One of seven children born and reared in Williston, Seabrook learned at her mother’s knee the importance of kindness, loving and sharing.
By example the five girls and two boys were taught how to love, how to give and how to care.
They were traits Seabrook took to heart and ones that got her through both the turbulent times of segregation and integration.
Because of the firm, but gentle, guidance at home, Seabrook was able to look past the times when black people and white people did not share the drinking fountain, let alone any other civil liberties.
She remembers well how things were in the Williston of her youth–beginning with the early years of her education.
Back in those days, the churches in the black community doubled as schools.

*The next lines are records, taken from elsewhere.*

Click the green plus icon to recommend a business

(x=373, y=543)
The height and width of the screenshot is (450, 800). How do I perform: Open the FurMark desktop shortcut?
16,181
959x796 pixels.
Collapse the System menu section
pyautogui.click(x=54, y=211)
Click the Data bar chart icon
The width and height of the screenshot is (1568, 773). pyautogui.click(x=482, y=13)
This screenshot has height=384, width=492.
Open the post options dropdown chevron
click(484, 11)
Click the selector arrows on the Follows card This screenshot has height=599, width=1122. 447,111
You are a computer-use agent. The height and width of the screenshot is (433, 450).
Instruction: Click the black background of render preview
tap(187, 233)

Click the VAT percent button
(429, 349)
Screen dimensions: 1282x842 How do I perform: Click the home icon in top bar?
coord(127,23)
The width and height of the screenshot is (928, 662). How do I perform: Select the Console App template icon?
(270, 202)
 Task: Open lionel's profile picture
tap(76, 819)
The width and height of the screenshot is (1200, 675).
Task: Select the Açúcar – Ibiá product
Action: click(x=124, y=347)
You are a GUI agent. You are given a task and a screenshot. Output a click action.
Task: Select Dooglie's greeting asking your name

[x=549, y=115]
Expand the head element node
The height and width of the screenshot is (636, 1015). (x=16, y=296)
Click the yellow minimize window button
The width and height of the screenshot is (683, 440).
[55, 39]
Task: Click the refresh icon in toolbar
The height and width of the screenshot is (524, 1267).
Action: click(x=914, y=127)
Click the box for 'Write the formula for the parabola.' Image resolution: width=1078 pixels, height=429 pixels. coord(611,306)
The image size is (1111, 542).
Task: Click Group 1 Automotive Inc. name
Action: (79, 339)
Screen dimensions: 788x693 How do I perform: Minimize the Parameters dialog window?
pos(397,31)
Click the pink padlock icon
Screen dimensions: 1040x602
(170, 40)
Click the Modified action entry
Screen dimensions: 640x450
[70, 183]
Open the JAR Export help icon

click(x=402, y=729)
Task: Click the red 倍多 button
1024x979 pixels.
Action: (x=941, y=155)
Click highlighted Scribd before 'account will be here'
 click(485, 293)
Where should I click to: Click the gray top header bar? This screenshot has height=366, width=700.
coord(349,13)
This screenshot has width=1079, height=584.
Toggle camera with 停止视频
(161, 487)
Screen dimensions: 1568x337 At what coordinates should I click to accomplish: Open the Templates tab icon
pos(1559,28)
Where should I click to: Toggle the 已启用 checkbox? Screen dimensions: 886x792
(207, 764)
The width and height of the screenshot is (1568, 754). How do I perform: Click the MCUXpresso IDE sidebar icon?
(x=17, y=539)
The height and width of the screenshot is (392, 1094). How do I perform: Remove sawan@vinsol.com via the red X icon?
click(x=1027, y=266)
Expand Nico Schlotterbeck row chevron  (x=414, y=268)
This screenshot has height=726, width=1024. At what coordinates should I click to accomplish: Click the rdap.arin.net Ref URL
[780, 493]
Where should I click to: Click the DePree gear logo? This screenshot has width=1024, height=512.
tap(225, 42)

“Rock Hill and New Hope,” she said from the plushness of her living room sofa, “were schools. I went to where White Rose Nursery is. I can close my eyes and still see it–the entire layout where everything was.
“We had good teachers,” Seabrook said, “who wanted us to be better, have better.
“Our hope was built in these black churches,” she said. “And we were so excited when the barn [a larger school not contained in a church] was built. We were taught well. They did a good job preparing us for life.”
Routinely motivational speakers were brought to the schools, she remembered. These were people who had overcome and achieved life’s goals. They came to Williston to share their message of hope and instill a desire in students to constantly seek and keep learning.
Because of those times, Seabrook knew in third grade–thanks to the teaching of Mrs. Greer–that she one day would also be a teacher–someone who would pass on the torch of learning, enrichment and hope.
Some fifty years later, there is no hint of resentment or bitterness in her voice as she talks about growing up in a time when black people were treated with caution and as something less than citizens.
“The railroad tracks separated us,” she said.
And an invisible line were ever-present even in town.
“If you were in a store and a clerk was waiting on you and a white person came in, you just stepped back and let them go first,” she said. “Everybody knew his place.” There were no questions, no anger. It was accepted: you were who you were and nothing more.
One service station in town had drinking fountains marked “White” and “Colored” and no one dared drink from the taboo one.
The barrier was even more clear at the bus station where white people came in, purchased their tickets openly and waited for a ride to their destination.
Not so for the black people, she said. Instead a barrier was erected and a peep hole cut out for black passengers to pass their money through to the ticket agent who was protected from being near them.
She shrugged it off. “I’ve always wanted to be a good person,” she said, “and when someone did me wrong, I just smiled and went about my day.”
After college at Florida Agricultural and Mechanical College (FAMU) and a brief stint in Bartow, she return home.
“I wanted to let Williston shine,” she said. “I wanted to make a difference.”
She was hired on the spot in 1971 to teach at the newly integrated Williston Middle School and while turmoil was raging around the state and the South, things were calm on the homefront as she taught students to be as she was–color blind.
“What I knew, I taught,” she said. “I could connect with people and children and I had a good rapport with them.
“I am a good listener and they knew I would listen to them.”
Today, in the throes of retirement, Seabrook said among the greatest rewards she receives are those students who went on from Williston to do bigger and better things and return or write to let her know of their success and the role she played in it.
She stays busy these days being a voice for her community and staying involved in city matters.
It’s important, she believes, to be engaged in where you live in order to make it a better place for those who will come after.